* Tarefa proposta *
Prolongue a reportagem sobre a velocidade da luz e a teoria da relatividade a partir do ponto em que ela termina.

* Texto para leitura *

########

O britânico Paul Davies diz que velocidade constante da luz, principal premissa de Albert Einstein, pode estar errada

Observação ameaça teoria da relatividade

SALVADOR NOGUEIRA
DA REPORTAGEM LOCAL

Quando Albert Einstein iniciou a árdua batalha para estabelecer o que hoje é considerada uma das bases da física moderna, a teoria da relatividade geral, ele partiu de uma premissa: a luz, no espaço vazio, anda sempre à mesma velocidade. Mas o que acontece se esse pressuposto estiver errado? É bom a ciência começar a se preocupar com essa questão, porque um físico britânico diz ter razões para crer que a velocidade da luz não é de fato uma constante.
Não é um físico qualquer. Trata-se de Paul Davies, um famoso cientista e divulgador científico, que agora está trabalhando na Universidade Macquarie, em Sydney (Austrália). Se ele estiver certo, a teoria mais famosa da física pode cair por terra.
"Isso significaria desistir da teoria da relatividade, de E=mc2 e todas essas coisas", disse Davies à agência de notícias Reuters sobre seu trabalho de hoje na revista "Nature" (www.nature.com).
Suas conclusões são baseadas em observações de um grupo de cientistas liderados por John Webb, da Universidade de Nova Gales do Sul, na Austrália. No ano passado, eles anunciaram que a "assinatura" da luz proveniente de um objeto muito antigo e distante apresentava uma característica muito incômoda: ela sugeria que uma das constantes básicas da física na verdade seria variável.
A constante, representada pela letra grega alfa, relaciona a interação entre elétrons (partículas de carga elétrica negativa que compõem a matéria) e fótons (partículas de luz). Na equação, há um terceiro valor supostamente imutável, a constante de Planck.
Se alfa variasse, seria preciso que um desses valores, supostamente fixos desde que o tempo é tempo, fosse variável. Mexer em qualquer um deles implica desconsiderar vários princípios fundamentais. O que Davies fez em seu último trabalho -menos de uma página nas seção "Comunicações Breves" da "Nature"- foi imaginar um experimento mental para descobrir qual vespeiro os físicos deveriam cutucar. Após a análise, escolheu a teoria de Einstein como a mais "descartável".

########

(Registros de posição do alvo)

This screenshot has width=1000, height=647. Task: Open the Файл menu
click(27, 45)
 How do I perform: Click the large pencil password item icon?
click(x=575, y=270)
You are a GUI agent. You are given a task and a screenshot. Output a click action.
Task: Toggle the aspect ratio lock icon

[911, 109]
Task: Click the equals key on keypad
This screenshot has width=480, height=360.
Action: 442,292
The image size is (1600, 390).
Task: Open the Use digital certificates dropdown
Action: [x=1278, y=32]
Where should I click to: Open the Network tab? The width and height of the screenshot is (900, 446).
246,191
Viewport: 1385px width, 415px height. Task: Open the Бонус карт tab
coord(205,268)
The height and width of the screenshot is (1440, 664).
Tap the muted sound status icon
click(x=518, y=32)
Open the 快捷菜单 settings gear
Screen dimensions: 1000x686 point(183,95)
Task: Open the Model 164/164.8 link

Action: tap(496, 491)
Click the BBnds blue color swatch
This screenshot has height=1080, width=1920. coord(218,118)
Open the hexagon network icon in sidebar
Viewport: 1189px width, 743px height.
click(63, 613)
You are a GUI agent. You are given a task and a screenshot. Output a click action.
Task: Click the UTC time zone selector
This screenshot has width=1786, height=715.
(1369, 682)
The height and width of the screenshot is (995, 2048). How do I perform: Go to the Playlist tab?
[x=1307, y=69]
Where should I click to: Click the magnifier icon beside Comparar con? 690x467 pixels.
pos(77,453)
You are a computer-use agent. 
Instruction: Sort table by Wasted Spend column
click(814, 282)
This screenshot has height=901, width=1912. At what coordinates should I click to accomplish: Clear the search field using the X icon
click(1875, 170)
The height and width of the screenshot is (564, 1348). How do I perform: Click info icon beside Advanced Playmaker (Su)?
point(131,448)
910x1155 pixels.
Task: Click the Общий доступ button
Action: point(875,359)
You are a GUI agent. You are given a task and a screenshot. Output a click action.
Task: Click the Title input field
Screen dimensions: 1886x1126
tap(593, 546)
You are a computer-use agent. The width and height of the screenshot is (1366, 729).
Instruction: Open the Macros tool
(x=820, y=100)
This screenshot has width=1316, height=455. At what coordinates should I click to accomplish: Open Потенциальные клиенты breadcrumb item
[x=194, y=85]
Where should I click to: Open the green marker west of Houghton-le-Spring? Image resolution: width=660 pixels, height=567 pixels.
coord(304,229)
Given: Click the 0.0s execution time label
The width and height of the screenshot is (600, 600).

########

* Resultado do exercício *
Catástrofe à vista
Qualquer descarte seria catastrófico. Se fosse a constante de Planck a variar, sairia perdendo a teoria que explica o comportamento do mundo microscópico, testada e retestada diversas vezes. "Se a constante de Planck estivesse variando, os princípios da mecânica quântica seriam bastante abalados", diz George Matsas, físico teórico relativista da Unesp.
Davies parte do pressuposto de que o problema não está aí, o que, para Matsas, é uma das falhas do estudo. "Não há razão para descartar a hipótese de o problema estar na constante de Planck."
Davies começa com duas possibilidades: ou o problema está na carga do elétron ou na velocidade da luz. Ele então imagina as duas hipóteses, num ambiente radicalmente desafiador: um buraco negro. Usando as equações da relatividade, Davies supõe a variação da carga do elétron, o que o leva a uma conclusão desconcertante: a entropia do sistema diminui.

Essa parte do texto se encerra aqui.